Modern media have affected the oral traditions of taverns as well. On the one hand, barrooms have faced stiff competition from the storytelling power of movies, radio, and television. On the other, bars equipped with radio and television do brisk business when major news stories break, for many people prefer witnessing such events in good drinking company. Whether during the Kennedy assassination in 1963 or the World Trade Center terrorist attack in 2001, barrooms have served as centers of communication and commiseration for their news-hungry clienteles.

The bar is the chameleon of American institutions. It appears in many incarnations over the centuries, whether as the colonial tavern, the antebellum grogshop, the industrial age saloon, the prohibition speakeasy, or the modern bar and lounge. And it is as variable as the customers who patronize it. This has been the key to its enduring success despite efforts of more sober citizens to curb it, reform it, or even destroy it down through the years. It is indeed one of America's most remarkable leisure institutions: the infinitely adaptable bar.

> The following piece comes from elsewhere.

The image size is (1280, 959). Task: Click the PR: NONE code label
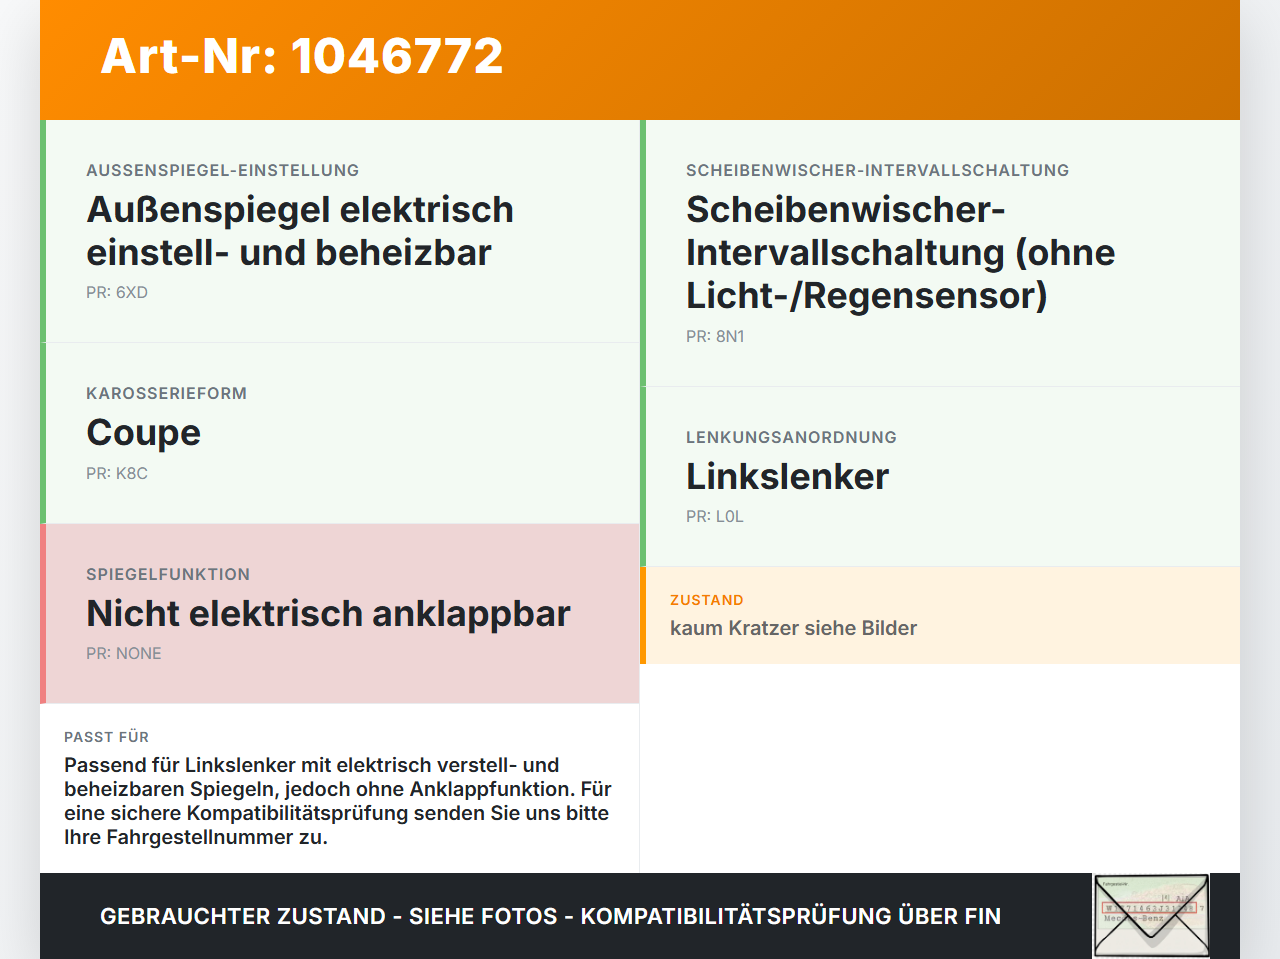[124, 653]
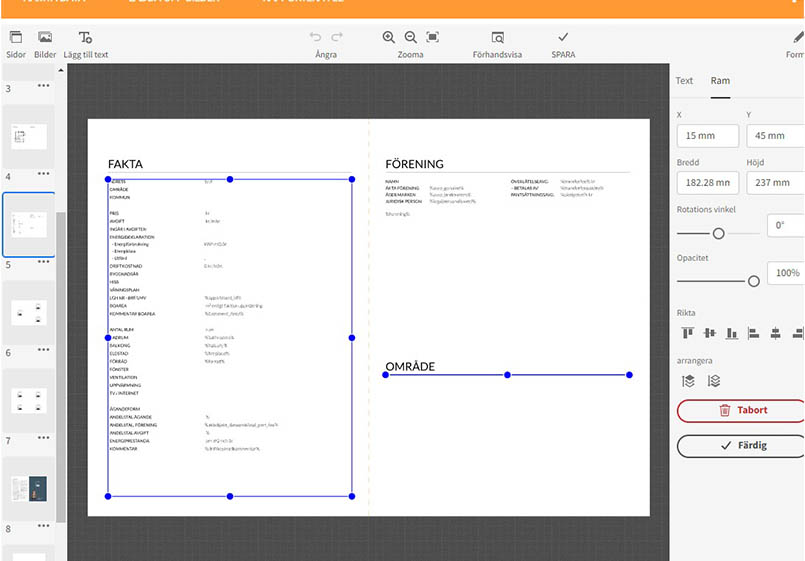Bring layer forward under arrangera
The width and height of the screenshot is (805, 561).
[688, 381]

See also: Colonial-Era Leisure and Recreation, Dance Halls, Drinking

BIBLIOGRAPHY

Conroy, David W. In Public Houses: Drink and the Revolution of Authority in Colonial Massachusetts. Chapel Hill: University of North Carolina Press, 1995.

Duis, Perry R. The Saloon: Public Drinking in Chicago and Boston, 1880–1920. Urbana: University of Illinois Press, 1983.

Mencken, H. L. The American Language. 4th edition, abridged. New York: Alfred A. Knopf, 1980.

Murdock, Catherine Gilbert. Domesticating Drink: Women, Men, and Alcohol in America, 1870–1940. Baltimore: Johns Hopkins University Press, 1998.

Powers, Madelon. Faces along the Bar: Lore and Order in the Workingman's Saloon, 1870–1920. Chicago: University of Chicago Press, 1998.

Rorabaugh, W. J. The Alcoholic Republic: An American Tradition. New York: Oxford University Press, 1979.

Rosenzweig, Roy. Eight Hours for What We Will: Workers and Leisure in an Industrial City, 1870–1920. New York: Cambridge University Press, 1983.

Rotskoff, Lori. Love on the Rocks: Men, Women, and Alcohol in Post–World War II America. Chapel Hill: University of North Carolina Press, 2002.

Salinger, Sharon V. Taverns and Drinking in Early America. Baltimore: Johns Hopkins University Press, 2002.

Sinclair, Andrew. Era of Excess: A Social History of the Prohibition Movement. New York: Harper and Row, 1962.

Thompson, Peter. Rum Punch and Revolution: Taverngoing and Public Life in Eighteenth-Century Philadelphia. Philadelphia: University of Pennsylvania Press, 1999.

West, Elliott. The Saloon on the Rocky Mountain Mining Frontier. Lincoln: University of Nebraska Press, 1979.